Of these, (2) the second solid-liquid separation step and (3) the pressing step may be performed first.
Hereinafter, each separation step will be described in order.

The first solid-liquid separation step (1) includes at least a mixture containing the saccharide produced in the hydrolysis step and the cluster acid catalyst, and a poor solvent for the saccharide and a good solvent for the cluster acid catalyst. This is a process of separating into an organic solvent solution containing a cluster acid catalyst and a solid containing a residue of sugar and cluster acid catalyst through a process of mixing a first organic solvent.
When the clustered acid catalyst is mixed into the solidified sugar, the purity of the resulting sugar is decreased and the recovery rate of the clustered acid catalyst is decreased.
Therefore, by adding the first organic solvent in which the sugar is difficult to dissolve and the cluster acid catalyst is easy to dissolve to the mixture containing the sugar and the cluster acid catalyst, most of the cluster acid catalyst added during the hydrolysis is dissolved. It can be separated into a solvent solution and a solid containing the sugar and cluster acid catalyst residue.

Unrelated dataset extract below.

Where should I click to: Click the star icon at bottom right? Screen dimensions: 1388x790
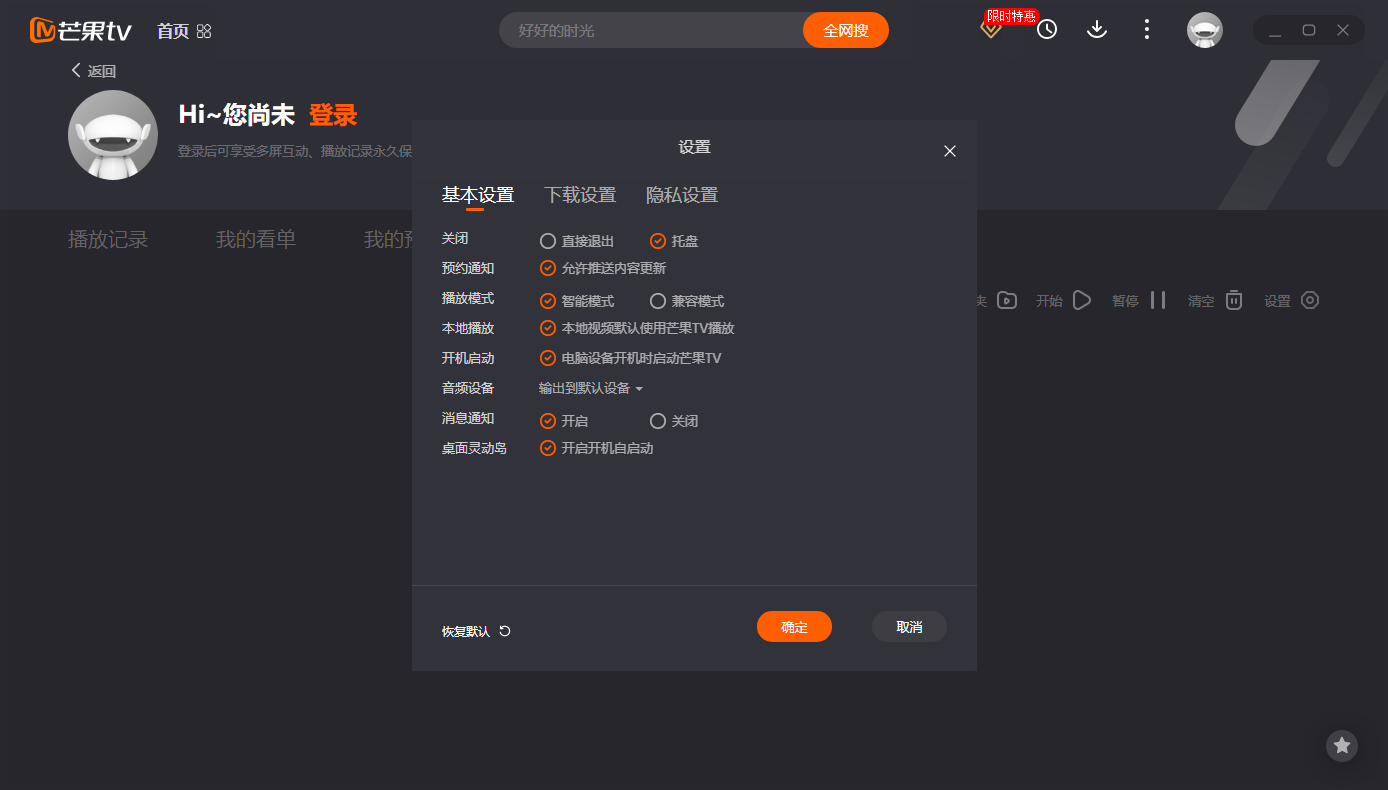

In the first solid-liquid separation step, the first organic solvent that dissolves the cluster acid catalyst is a poor solvent for sugar, but a good solvent for the cluster acid catalyst. Although not particularly limited, in order to precipitate the sugar efficiently, the solubility of the sugar in the organic solvent is preferably 1 g / 100 ml or less, particularly preferably 0.06 g / 100 ml or less. At this time, in order to efficiently precipitate only the sugar as a solid component, the solubility of the cluster acid in the organic solvent is preferably 50 g / 100 ml or more, particularly preferably 100 g / 100 ml or more, and more preferably 500 g / 100 ml or more. Most preferred.
Thus, in the first solid-liquid separation step, the cluster acid catalyst is separated from the sugar as much as possible by providing a sufficient difference between the solubility of the sugar in the first organic solvent and the solubility of the cluster acid catalyst. In addition, a solid content containing high-purity sugar can be obtained.

Specific examples of the first organic solvent include alcohols such as ethanol, methanol and n-propanol, and ethers such as diethyl ether and diisopropyl ether. Alcohols and ethers can be preferably used, and ethanol and diethyl ether are particularly preferable. Diethyl ether is one of the most suitable solvents for separating the saccharide and the cluster acid catalyst because saccharides such as glucose are insoluble and the solubility of the cluster acid is high. On the other hand, ethanol is one of the most suitable solvents because sugars such as glucose are hardly soluble and the solubility of the cluster acid catalyst is high. Diethyl ether is advantageous in distillation compared to ethanol, which has the advantage that it is more readily available than diethyl ether and that the solubility of the cluster acid catalyst is very high.
Thus, in the first solid-liquid separation step, by using a poor solvent for sugar and a good solvent for the cluster acid catalyst as the first organic solvent, the cluster acid is converted from the sugar. The catalyst can be separated as much as possible to obtain a solid containing high-purity sugar.

  Since the amount of the first organic solvent used varies depending on the solubility characteristics of the organic solvent in the sugar and the cluster acid catalyst, an appropriate amount may be determined so that the cluster acid can be efficiently recovered.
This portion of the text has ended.